Make time for your family and for fun.
- Take advantage of any flexibility your employer might offer to work during your lunch hour and leave an hour earlier each day. If possible, arrange to come in an hour early every day so that Fridays can be half days.
- Make sure that Saturdays are not just for house and yard cleaning chores. Set some time aside each week for a fun activity with family members.
- Multi-task where possible. Use a headset so you can work with your hands while talking on the phone. Consider multi-tasking in order to spend one-on-one time with a child ? such as including him as you run an errand, or suggest that a child work with you in the kitchen or laundry room.
Accept help from others.
Focus on the positive.
- As you retire each night, think about what you have done, rather than what you have not done. Rejoice in your successes and accomplishments, even the little ones. Allow yourself to enjoy a sense of satisfaction!
- Encourage yourself by setting out a vase of fresh flowers or a holiday decoration, or by serving dinner on colorful place mats or doing whatever that might give you hope and peace.
- Energize yourself by having at least one area (closet, cupboard, desk top, or room) that is neat and orderly and thereby experience a surge of energy and a sense of hope for more to follow. The old adage is true, nothing succeeds like success.
- Put the pressure of your workload on paper, rather than on your mind. In other words, make a list of all that needs to be done. It helps to see it in black and white.
In this way, you see a beginning and an end to your work. Just putting something on the list is a step toward getting it done.

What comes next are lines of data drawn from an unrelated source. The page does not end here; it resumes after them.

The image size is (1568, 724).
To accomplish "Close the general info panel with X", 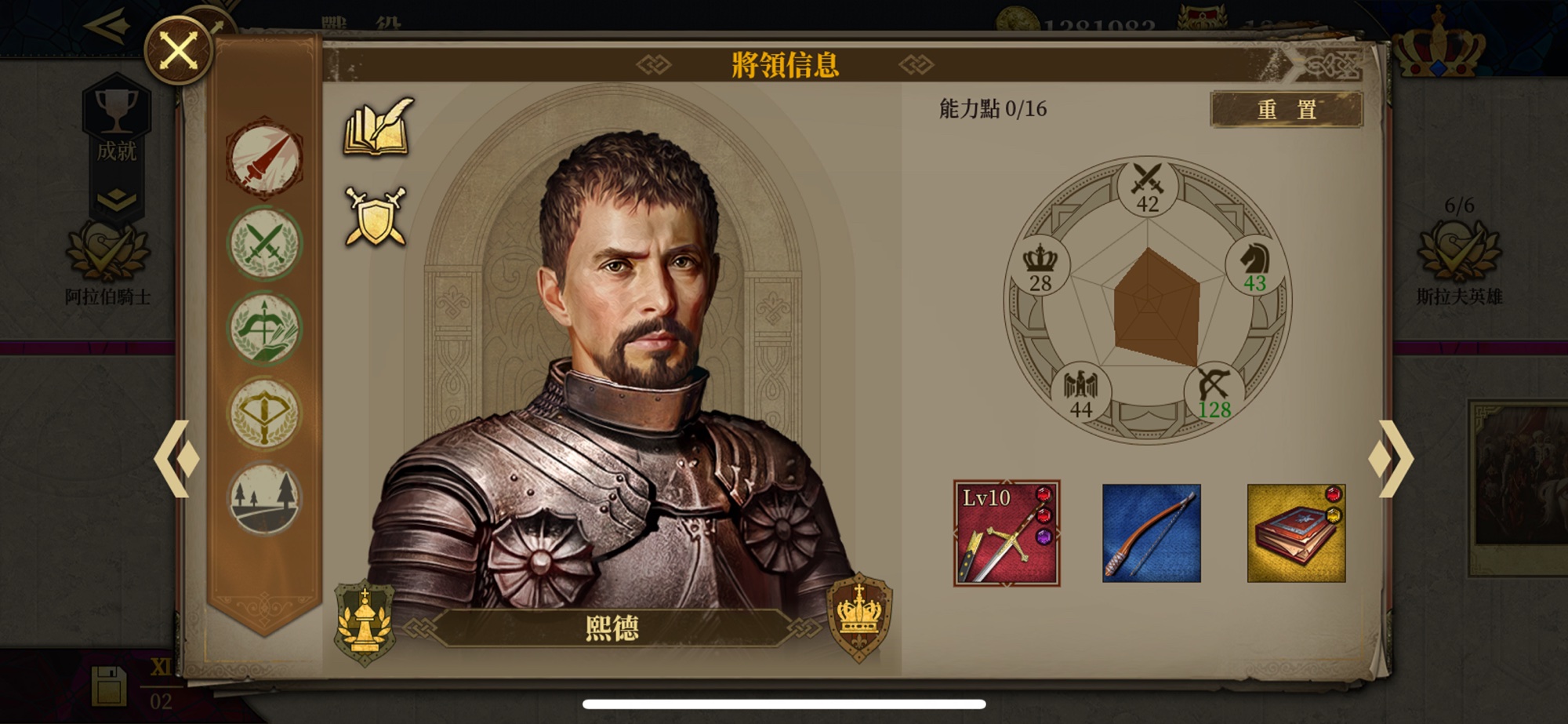I will [x=179, y=51].
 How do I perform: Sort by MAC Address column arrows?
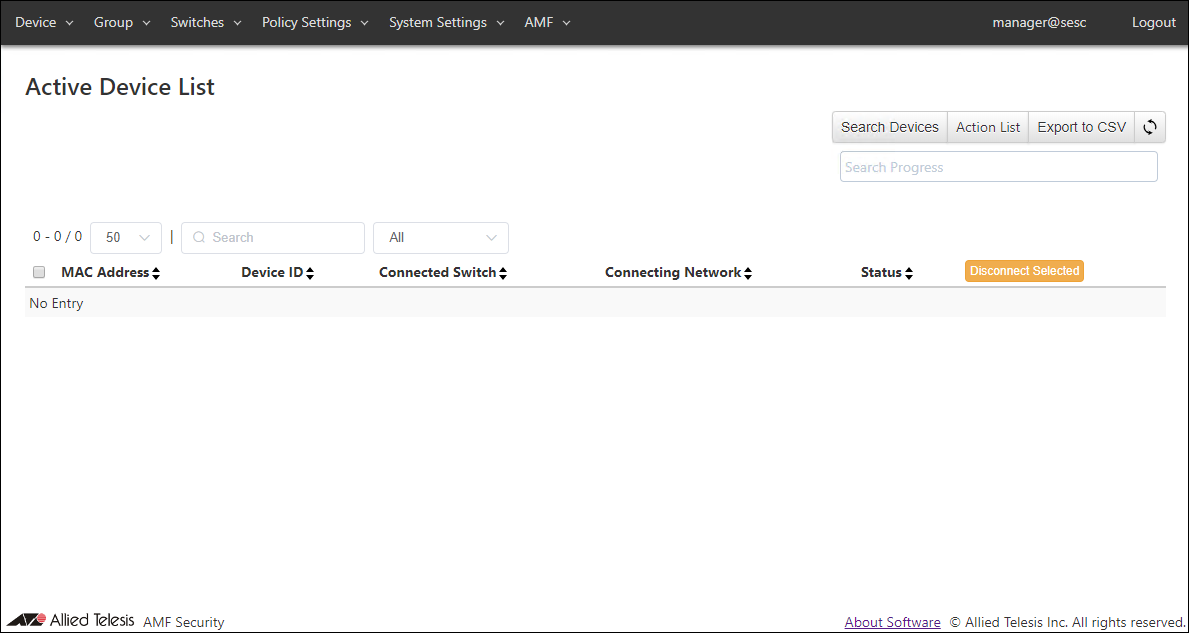click(156, 273)
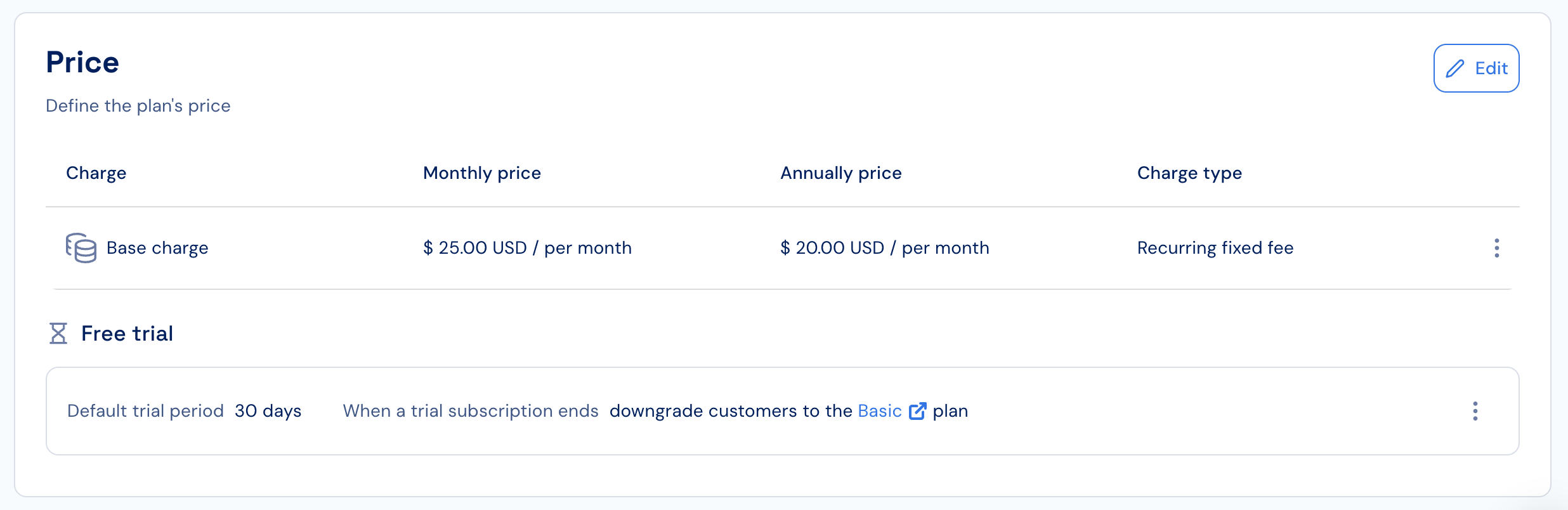Screen dimensions: 1568x510
Task: Click the Charge type column header
Action: point(1189,173)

Then prioritize the list according to importance and categorize it according to what you can do and what others can do. On especially discouraging days, you might write down things you did that weren't on the list — such as carrying out the trash — just for the reward of crossing something off. It's great therapy! This gives you solid evidence that you are getting somewhere.

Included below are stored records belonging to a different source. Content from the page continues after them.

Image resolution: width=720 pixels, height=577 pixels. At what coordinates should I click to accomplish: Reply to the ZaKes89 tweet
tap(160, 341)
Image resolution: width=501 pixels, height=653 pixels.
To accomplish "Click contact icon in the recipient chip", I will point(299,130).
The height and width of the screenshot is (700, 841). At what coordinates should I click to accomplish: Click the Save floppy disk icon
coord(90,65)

The list helps you direct your efforts and focus on whatever task is at hand. The list doesn't change all that needs to be done, but writing it out can help you feel more in control of the situation.
- Keep a gratitude or a miracle journal. Record the tender mercies in your life, acknowledging the hand of the Lord in the blessing. The more you look for the hand of the Lord, the more you will see it. Someday you'll come to realize that YOU are the miracle.
Be of good cheer. Feelings of discouragement sap our strength; being of good cheer enhances it. The Savior admonished us by saying, “In the world ye shall have tribulation; but be of good cheer: I have overcome the world.” (John 16:33) “Being of good cheer is being valiant in the testimony of Jesus Christ.” (Elder Neal A. Maxwell)
Do the very best you can.
We end as we began, with the words of President Hinckley: “
I recognize … that there are some women (and it has become very many in fact) who have to work to provide for the needs of their families. To you I say, do the very best you can.
And then, with heartfelt understanding, he further advised,
It is well-nigh impossible to be a full-time homemaker and a full-time employee. I know how some of you struggle with decisions concerning this matter. I repeat, do the very best you can. You know your circumstances, and I know that you are deeply concerned for the welfare of your children.
Then President Hinckley concluded with this tribute to all the women of the Church:
And so, my beloved sisters, please know how much we appreciate you. You bring a measure of wholeness to us. You have great strength ... I bear testimony before the entire world of your worth, of your grace and goodness, of your remarkable abilities and tremendous contributions, and invoke the blessings of heaven upon you. ("To the Women of the Church," Ensign , Nov. 2003, 115; "Women of the Church," Ensign , Nov. 1996, 69-70.) (Information taken from The Ultimate Career — The Art of Homemaking for Today by Daryl Hoole, chapter, “Tips for Mothers With Additional Careers,” pp. 63-66.)